*** Brano proposto ***

La nozione di natura al centro della costruzione dell’umano nella storia occidentale è profondamente in crisi proprio perché essa stessa ci disorienta, in quanto non ci permette di capire le dinamiche e le relazioni in cui siamo immersi con tanti attori ambientali. Sono in crisi proprio le nostre relazioni con e nell’ambiente, soprattutto perché è «morta la natura», di cui sembra collassata l’idea edenica e pura. In realtà non è mai esistita, se non nella costruzione di immaginario della modernità: una natura pensata come un opposto, un grande Altro – magazzino, discarica, o sublime immutato. È morta la natura non perché è scomparsa la complessità delle forme di vita su questo pianeta, ma perché non è mai esistita quella «roba» distante ed esterna come natura. La nozione di natura è perciò parte della rimozione culturale delle relazioni ambientali, su cui insistiamo faticosamente e disorientati, dove tanti soggetti fuori controllo sembrano caderci «sulla testa», rendendoci irriconoscibile o minaccioso il tempo che viviamo.

Questa decostruzione però non basta, come anni di didattica su ambiente e culture mi hanno insegnato: è talmente alla base tanto della nostra ontologia naturalistica (Descola, 2013), quanto del nostro assetto epistemologico (i saperi dell’uomo, i saperi della natura) e del nostro senso comune, che ci mancano le parole e metafore del mondo per comprendere le relazioni ambientali con cui siamo sempre più interdipendenti, come tutte le culture hanno fatto nei modi più creativi. I cc esaltano proprio questa dissonanza e incapacità di comprensione sociale di ciò che accade alla natura quando si ripresenta come molteplicità di soggetti: qualcosa di familiare e prossimo, reso però muto, passivo e a disposizione, diventa un perturbante perenne, minaccioso e straniero. E questo proprio perché la natura è divenuta il centro roccioso del nostro ordinamento sociale e simbolico, «fossilizzata» con l’economia del carbonio, e di conseguenza abbiamo rimosso altre metafore per capire limiti e interdipendenze con altre forme di vita. Inoltre, il dispositivo di natura è soprattutto un lavoro faticoso e continuo di «purificazione» (Latour, 1986), di classificazione dicotomica, di oggettivazione che rimuove, tanto da rendere invisibili le intuitive e attive relazioni con altri soggetti, tra cui oggi i cambiamenti atmosferici e le nostre emissioni quotidiane di co2.

***

_Consegna dell'esercizio:_ Nel brano sulla nozione di natura, come viene pensata la natura nella costruzione di immaginario della modernità?

*** Materiale fornito ***

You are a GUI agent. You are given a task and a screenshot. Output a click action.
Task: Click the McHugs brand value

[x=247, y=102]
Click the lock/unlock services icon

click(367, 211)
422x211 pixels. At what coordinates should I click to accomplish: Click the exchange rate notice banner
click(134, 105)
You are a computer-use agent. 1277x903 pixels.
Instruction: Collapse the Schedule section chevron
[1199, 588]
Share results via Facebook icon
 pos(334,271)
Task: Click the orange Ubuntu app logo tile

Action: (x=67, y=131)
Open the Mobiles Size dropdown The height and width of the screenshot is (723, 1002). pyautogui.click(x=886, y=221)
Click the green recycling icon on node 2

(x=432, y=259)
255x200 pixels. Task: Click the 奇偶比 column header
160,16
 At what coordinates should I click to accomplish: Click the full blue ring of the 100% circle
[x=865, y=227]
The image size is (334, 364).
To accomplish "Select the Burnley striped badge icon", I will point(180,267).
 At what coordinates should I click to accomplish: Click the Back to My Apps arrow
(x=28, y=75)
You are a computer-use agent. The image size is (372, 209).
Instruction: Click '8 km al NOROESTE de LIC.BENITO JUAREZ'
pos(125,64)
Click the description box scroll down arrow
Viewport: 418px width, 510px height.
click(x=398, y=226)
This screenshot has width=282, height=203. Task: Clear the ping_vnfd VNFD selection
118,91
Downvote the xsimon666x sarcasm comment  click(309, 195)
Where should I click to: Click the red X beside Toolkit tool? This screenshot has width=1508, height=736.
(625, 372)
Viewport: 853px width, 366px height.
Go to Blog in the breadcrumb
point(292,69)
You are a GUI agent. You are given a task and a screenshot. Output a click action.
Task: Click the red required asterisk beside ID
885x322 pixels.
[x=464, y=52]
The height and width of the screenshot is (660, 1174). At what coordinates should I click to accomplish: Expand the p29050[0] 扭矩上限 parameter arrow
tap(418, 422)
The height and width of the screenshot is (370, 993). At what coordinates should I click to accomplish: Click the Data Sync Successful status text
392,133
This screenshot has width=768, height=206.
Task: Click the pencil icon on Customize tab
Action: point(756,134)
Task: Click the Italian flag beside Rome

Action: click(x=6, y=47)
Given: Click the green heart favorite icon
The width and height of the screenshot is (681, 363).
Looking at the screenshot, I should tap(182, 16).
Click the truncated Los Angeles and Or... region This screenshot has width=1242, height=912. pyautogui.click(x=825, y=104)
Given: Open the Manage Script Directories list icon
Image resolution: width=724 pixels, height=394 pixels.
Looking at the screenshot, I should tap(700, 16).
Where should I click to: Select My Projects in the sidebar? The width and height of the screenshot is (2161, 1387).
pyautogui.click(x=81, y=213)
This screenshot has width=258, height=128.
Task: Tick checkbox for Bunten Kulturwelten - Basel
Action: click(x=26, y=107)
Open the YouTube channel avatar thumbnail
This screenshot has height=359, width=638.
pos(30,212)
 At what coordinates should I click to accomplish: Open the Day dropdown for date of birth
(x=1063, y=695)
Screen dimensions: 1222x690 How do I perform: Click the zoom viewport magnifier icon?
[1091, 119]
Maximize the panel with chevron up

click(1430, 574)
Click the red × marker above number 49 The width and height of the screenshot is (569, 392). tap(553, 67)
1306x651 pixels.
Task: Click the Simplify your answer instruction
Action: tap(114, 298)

***

_Soluzione dell'esercizio:_ Come un opposto, un grande Altro: magazzino, discarica o sublime immutato.